The content of the crystalline form of anserine in the composition according to one embodiment of the present invention is not particularly limited. Examples of the content include preferably 0.001% by mass or more as the dry mass of the crystalline form of anserine relative to the total amount of the composition, and more preferably 0.1% by mass to 99% by mass.

Specific examples of the food composition according to one embodiment of the present invention include, but not limited to, the followings: drinks, such as soft drinks, carbonated drinks, fruit drinks, vegetable juices, lactic acid bacteria drinks, milk drinks, soy milk, mineral water, tea drinks, coffee drinks, sports drinks, alcoholic drinks and jelly drinks; vegetable processed products such as tomato puree, canned mushrooms, dried vegetables and pickles; fruits processed products such as dried fruits, jams, fruit purees and canned fruits; spices such as curry powder, horseradish, ginger, spice blends and seasoning powders; noodles (including fresh and dried noodles) such as pasta, udon, soba noodles, ramen noodles, and macaroni; breads such as breads, sweet breads, prepared breads and doughnuts; flour products such as alphalized rice, oatmeal, fu and batter flour; confectionery such as baked cakes, cookies, rice cakes, candies, chocolates, chewing gums, snack confectionery, chilled desserts, candied confectionery, Japanese cakes, western cakes, semi-baked cakes, pudding and ice cream; bean products such as azuki beans, tofu, natto, soybean flour, yuba (bean curd lees), cooked beans and peanuts; processed foods such as honey and royal jelly; meat products such as ham, sausage and bacon; dairy products such as yogurt, pudding, condensed milk, cheese, fermented milk, butter and ice cream; egg processed products; fish processed foods such as dried fish, kamaboko, chikuwa and fish sausage; processed seaweed such as dried seaweed, kelp and tsukudani; fish egg processed products such as cod roe, herring roe, salmon roe and karasumi; seasonings such as dashi broth, soy sauce, vinegar, mirin, consomme base, Chinese base, concentrated dashi, dressing, mayonnaise, ketchup and miso; edible fats and oils such as salad oil, sesame oil, linoleum oil and diacylglycerol and benibana oil; prepared foods such as soups (including powders and liquids), cooked food, retort food, chilled food and semi-cooked food (e.g., cooked rice stock, crabmeat omelet stock).

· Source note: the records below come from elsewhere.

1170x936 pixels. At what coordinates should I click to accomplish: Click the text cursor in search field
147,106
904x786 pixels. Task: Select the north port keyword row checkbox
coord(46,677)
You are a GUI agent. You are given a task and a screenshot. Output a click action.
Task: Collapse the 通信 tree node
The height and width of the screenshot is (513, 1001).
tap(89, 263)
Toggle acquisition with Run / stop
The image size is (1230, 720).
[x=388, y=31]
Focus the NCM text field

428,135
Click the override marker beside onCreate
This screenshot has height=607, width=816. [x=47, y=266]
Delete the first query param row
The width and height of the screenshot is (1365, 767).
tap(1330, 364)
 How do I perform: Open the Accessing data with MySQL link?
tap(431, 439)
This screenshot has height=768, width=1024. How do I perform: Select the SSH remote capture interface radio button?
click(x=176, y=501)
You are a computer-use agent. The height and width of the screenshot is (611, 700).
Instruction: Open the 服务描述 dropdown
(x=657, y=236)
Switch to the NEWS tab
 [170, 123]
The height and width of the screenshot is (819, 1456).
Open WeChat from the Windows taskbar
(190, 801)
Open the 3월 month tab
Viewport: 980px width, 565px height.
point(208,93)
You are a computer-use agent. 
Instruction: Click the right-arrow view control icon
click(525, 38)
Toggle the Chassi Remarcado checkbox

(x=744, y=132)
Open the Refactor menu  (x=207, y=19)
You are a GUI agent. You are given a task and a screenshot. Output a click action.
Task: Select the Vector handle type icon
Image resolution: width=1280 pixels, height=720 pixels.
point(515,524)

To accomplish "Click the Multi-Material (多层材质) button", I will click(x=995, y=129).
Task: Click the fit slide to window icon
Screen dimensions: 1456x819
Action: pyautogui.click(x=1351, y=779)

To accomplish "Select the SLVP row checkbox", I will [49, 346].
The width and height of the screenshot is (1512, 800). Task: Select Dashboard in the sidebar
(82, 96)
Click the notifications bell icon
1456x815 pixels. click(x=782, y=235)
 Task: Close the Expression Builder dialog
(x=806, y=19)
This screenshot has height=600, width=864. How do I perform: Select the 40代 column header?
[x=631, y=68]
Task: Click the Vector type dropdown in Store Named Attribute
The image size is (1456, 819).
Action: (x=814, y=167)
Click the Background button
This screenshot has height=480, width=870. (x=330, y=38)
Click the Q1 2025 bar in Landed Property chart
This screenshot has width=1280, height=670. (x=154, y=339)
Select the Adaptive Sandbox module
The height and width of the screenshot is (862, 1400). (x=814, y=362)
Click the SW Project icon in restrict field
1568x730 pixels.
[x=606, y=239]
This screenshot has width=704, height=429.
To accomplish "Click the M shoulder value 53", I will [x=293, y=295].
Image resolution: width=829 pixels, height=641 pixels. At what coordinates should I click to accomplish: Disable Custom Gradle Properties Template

The present invention will now be described in further detail with reference to Examples, which are not intended to limit the present invention. The present invention may take various embodiments to the extent that the objectives of the present invention are achieved.

EXAMPLES

[Measurement Method]

(1) Anserine, Creatinine and Carnosine

The anserine content was determined by HPLC. HPLC was performed using the column “InertSustain C18 (particle size 5 μm, φ4.6 mm×150 mm)” (manufactured by GL Sciences), the developing solvent water solution containing 10 mM sodium phosphate (pH 6.5), and the HPLC device “PU-2089” (manufactured by JASCO; flow rate 1.0 mL/min, 25° C., injection volume 5 μL, detection wavelength 210 nm). The measurement was determined according to calibration curve method. The substance “L-anserine nitrate (manufactured by Sigma-Aldrich, 99% purity)” was used as a standard product for quantification. The molecular weight of L-anserine nitrate is 303.27. When L-anserine nitrate is subjected to HPLC, the peaks of L-anserine and nitrate ion peak are separated from each another. The peak area of L-anserin was then used in the calibration curve method. Each quantitative value of anserine was calculated using the molecular weight of L-anserin of 240.26. Similarly, creatinine and carnosine were quantified using “creatinine” (manufactured by FUJIFILM Wako Pure Chemical, 99% purity) and “L-carnosine” (manufactured by Sigma-Aldrich, 99% purity) as standard products, respectively.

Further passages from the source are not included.